Haar vriend kijkt licht geërgerd op vanuit een folder van de IKEA.
Nadat ze nog een paar keer op en neer loopt, wordt haar door de vriend de vraag gesteld wat ze toch in godsnaam aan het doen is.
‘Het stinkt hier,’ zegt ze ontstemd. ‘En ik kan het niet thuisbrengen.’
‘Wie kan je niet thuisbrengen?’
‘Niet wie, maar wat!’ roept ze. ‘Die stank! Alsof er iets ligt weg te rotten.’
Haar vriend rolt nog net niet met zijn ogen. ‘Wat moet er dan liggen rotten? Wat ruik je precies?’

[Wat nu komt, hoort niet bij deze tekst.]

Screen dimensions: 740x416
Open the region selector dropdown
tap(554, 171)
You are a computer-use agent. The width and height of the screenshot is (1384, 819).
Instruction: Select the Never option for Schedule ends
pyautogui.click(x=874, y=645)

‘Een zoete, penetrante rottende lucht. Alsof er ergens een stuk fruit ligt weg te rotten.’
‘Dus geen half opgevreten muis,’ zegt de vriend en doelt daarmee op de jachttrofeeën van de twee huiskatten, die af en toe via het kattenluik mee naar binnen worden gebracht. Ze schudt haar hoofd. Hij sluit de folder van IKEA, staat op en loopt ook, diep inhalerend door de neus, naar diverse hoeken van de woonkamer. ‘Ja, nu ruik ik het ook,’ zegt hij met een gezicht van ontzetting.
‘Zie je wel? Ik verzin het niet,’ verdedigd ze.
‘Dat heb ik ook niet gezegd.’ De vriend loopt meteen door naar een bijzettafeltje naast de buffetkast en ontdekt de oorzaak.
Een gekleurde luchtverfrisser van kunstzinnig glas staat er onschuldig een lucht van mango en papaja door de kamer te verspreiden.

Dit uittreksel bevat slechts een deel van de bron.